Write-up #6

 

Exploring Triangles and Medians Triangles

 

by

Holly Anthony

Fall 2001


 

Problem: Construct a triangle and its medians. Construct a second triangle with the three sides having the lengths of the three medians from your first triangle. Find some relationship between the two triangles. (E.g., are they congruent? similar? have same area? same perimeter? ratio of areas? ratio of perimeters?) Prove whatever you find.

 


 

Let's begin our exploration with the construction of the triangle ABC and its medians AD, BE, and CF.

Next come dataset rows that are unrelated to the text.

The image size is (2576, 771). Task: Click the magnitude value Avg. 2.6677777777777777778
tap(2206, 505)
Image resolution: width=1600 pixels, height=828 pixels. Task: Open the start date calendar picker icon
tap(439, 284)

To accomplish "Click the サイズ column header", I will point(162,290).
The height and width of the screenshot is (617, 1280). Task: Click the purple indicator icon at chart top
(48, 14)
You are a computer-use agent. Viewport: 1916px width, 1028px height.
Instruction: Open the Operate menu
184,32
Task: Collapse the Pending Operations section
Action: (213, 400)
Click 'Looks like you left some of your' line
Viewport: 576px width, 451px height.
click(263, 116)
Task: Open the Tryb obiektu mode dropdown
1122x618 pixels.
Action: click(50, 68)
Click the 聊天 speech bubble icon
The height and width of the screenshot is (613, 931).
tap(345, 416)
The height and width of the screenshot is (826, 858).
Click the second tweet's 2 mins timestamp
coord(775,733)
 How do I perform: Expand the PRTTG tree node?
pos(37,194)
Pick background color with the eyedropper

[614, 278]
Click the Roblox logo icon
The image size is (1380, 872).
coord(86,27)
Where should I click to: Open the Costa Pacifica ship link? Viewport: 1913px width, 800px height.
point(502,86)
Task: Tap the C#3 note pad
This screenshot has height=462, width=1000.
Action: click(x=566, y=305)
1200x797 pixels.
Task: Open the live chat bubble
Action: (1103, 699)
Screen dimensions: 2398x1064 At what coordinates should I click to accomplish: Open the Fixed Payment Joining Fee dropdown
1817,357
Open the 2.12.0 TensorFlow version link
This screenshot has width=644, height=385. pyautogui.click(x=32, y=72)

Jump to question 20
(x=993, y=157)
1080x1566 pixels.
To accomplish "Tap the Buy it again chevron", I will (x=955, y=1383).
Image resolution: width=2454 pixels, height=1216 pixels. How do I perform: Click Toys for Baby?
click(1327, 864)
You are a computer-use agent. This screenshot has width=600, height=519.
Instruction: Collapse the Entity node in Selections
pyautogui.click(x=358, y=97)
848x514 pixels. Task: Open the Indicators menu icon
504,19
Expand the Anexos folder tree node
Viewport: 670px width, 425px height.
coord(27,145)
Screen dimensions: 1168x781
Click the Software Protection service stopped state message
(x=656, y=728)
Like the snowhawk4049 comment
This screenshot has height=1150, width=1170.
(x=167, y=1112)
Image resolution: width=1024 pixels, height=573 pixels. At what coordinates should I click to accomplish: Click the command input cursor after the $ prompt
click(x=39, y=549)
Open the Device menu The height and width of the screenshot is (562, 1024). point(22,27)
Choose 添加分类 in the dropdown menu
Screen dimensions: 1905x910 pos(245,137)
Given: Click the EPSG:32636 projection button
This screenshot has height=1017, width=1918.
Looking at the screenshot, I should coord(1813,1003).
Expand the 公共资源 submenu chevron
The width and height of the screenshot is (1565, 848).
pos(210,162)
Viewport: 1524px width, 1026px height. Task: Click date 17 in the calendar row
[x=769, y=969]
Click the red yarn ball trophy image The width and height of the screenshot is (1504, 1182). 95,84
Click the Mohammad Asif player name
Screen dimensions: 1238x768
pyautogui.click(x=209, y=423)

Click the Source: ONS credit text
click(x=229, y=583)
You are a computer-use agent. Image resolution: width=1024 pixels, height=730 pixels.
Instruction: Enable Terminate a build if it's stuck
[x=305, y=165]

From this triangle, let's construct a second triangle with the three sides having the lengths of the three medians from our first triangle ABC. This gives us one construction for its Medians triangle. Using segment CF as the base of the new triangle, a line parallel to AD through point F and a line parallel to BE through point C can be constructed. We see that a triangle is created by the intersection of the parallel lines. The new triangle is the Medians triangle.

To try this construction for yourself, click here.

 

 

Observations that I made from exploring this construction include:


After some investigations of several triangles and their medians triangles, I also found that when triangle ABC is isosceles, its Medians triangle DBE is also an isosceles triangle.

 

 

 

 

However, I did not find any similar relationships when ABC was a right triangle, an obtuse triangle, or an acute triangle.


Now, let's examine the following questions.

 

Are the two triangles congruent?

Are they similar?

Do they have the same perimeter?

Do they have the same area?

What about a ratio of perimeters?

What about a ratio of areas?

 

After some investigations, I found that there are basically no relationships between the two triangles regarding perimeter. I also found that the two triangles are not congruent or similar.

However, after explorations, and prompting from Dr. Wilson, I found that the area of the median triangle is 3/4 the area of its original triangle ABC.

 

A Proof of this follows and was adopted from a write-up done by Robyn Bryant and Kaycie Maddox.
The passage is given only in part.